Education leads to feeling 'liberated'

In the last two years, Courtney Childs has learned how to replace low self-esteem with pride and self-doubt with confidence.

The difference maker has been her decision to go back to school, completing what she hadn't finished - Grade 12 - and starting new studies, at a community college.

Courtney Childs - photo for web"I feel so liberated. I feel free from the bars (lack of education) that held me back before," Courtney said.

"I have come from being an addict at a very young age and thinking that I did not deserve or was not worth being the person that I have become. But I now know that I am worth so much more, and that I am capable of obtaining anything in this world."

Courtney has been selected as a 2017 Education Champion by Education WORKS Alliance, after being nominated by Ontario Works Brant.

Courtney, 27, didn't finish secondary school when she was younger, and then had a son, named Lennon, when she was 24. Lennon, now 3, gave his mother a new purpose and new determination.

The Brantford woman went back to school last year, enrolling at Grand Erie Learning Alternatives (GELA) to complete the seven credits she needed to get her Grade 12 diploma.

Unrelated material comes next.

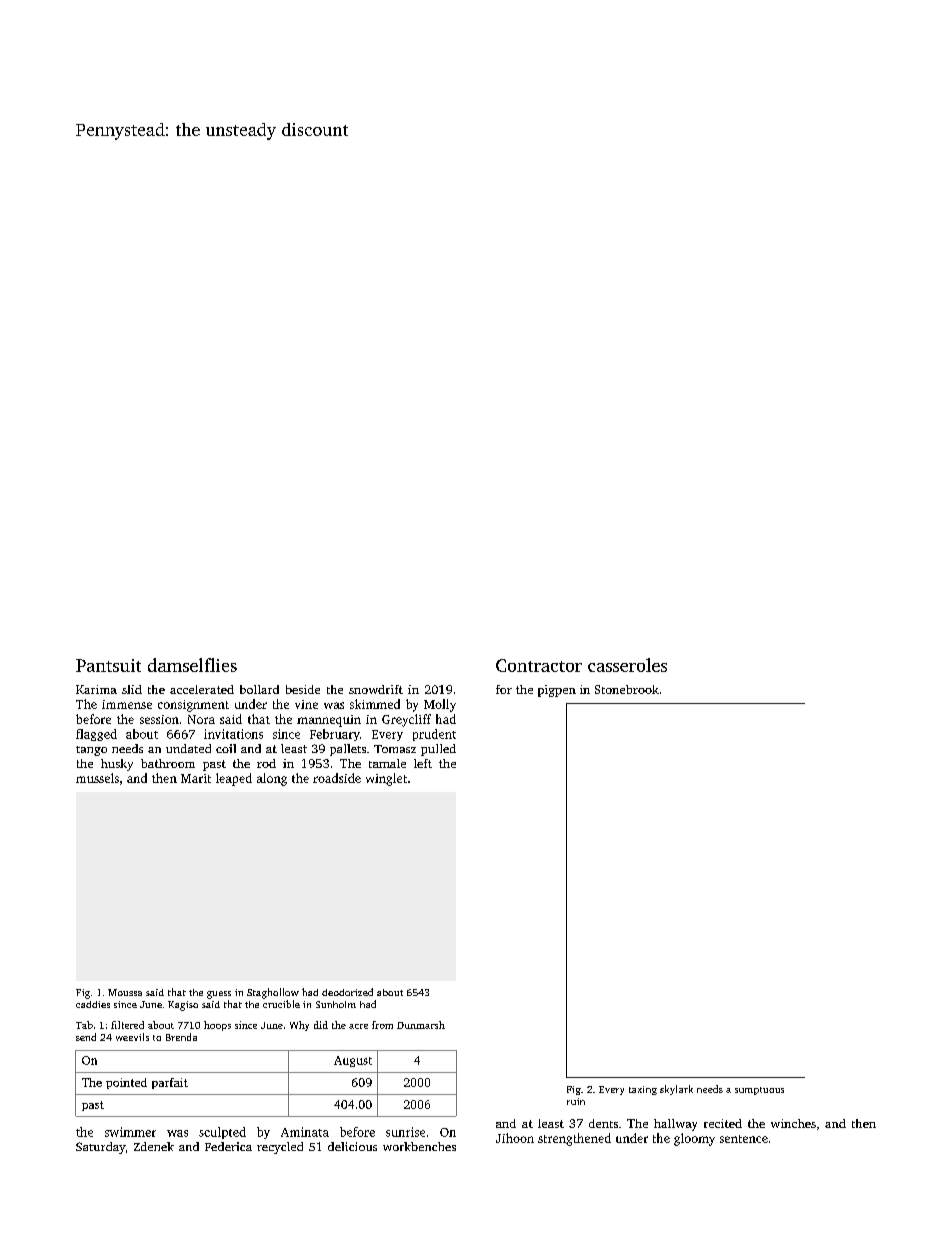 The width and height of the screenshot is (952, 1233). I want to click on Pantsuit, so click(108, 665).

With support from her Ontario Works caseworker, family, friends and teachers, Courtney began to thrive at the alternative school. She even ended up with two awards, including one that was a cash award to help pay for continuing education.

Courtney enrolled in the Medical Offices Practices certificate program at Conestoga College in Brantford, an 8-month program she'll graduate from this April.

Getting to the point of graduating from college hasn't been easy. It was difficult to be both a single mom around the clock, while being a full-time student in school. Seeing her son go to daycare and pre-school wasn't easy either, after spending so much time with him since birth.

Courtney feels thankful to all those who helped her along the way, and her new-found confidence will help her as she starts looking for work in health care when she graduates.

"I feel like I am worth more. I feel more intelligent because I have been given the opportunity to prove myself – to myself. I have gained a heightened sense of self and I now know the feeling of great accomplishment."